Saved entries

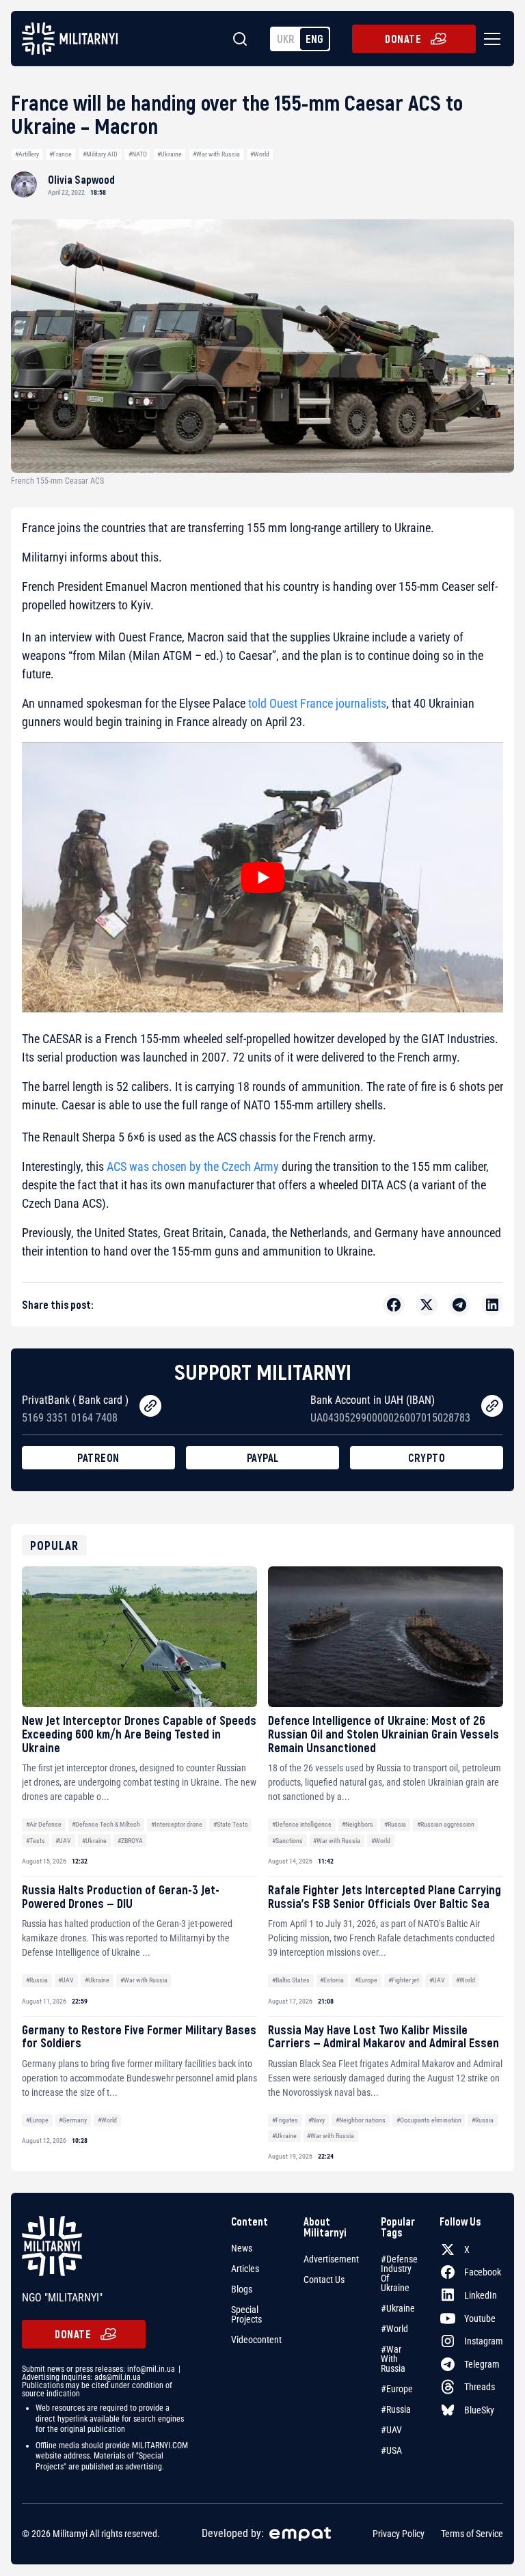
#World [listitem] (394, 2328)
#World (259, 154)
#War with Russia (216, 154)
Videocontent (256, 2339)
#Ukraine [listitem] (398, 2308)
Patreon (98, 1457)
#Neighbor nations (361, 2120)
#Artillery (27, 154)
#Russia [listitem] (396, 2409)
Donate (403, 38)
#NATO (138, 154)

» Aim of the exercise
An exact repeat of the lines from the one containing "#War with Russia (216, 154)" through the final line above, both included, is the whole answer.

» Answer section
#War with Russia (216, 154)
Videocontent (256, 2339)
#Ukraine [listitem] (398, 2308)
Patreon (98, 1457)
#Neighbor nations (361, 2120)
#Artillery (27, 154)
#Russia [listitem] (396, 2409)
Donate (403, 38)
#NATO (138, 154)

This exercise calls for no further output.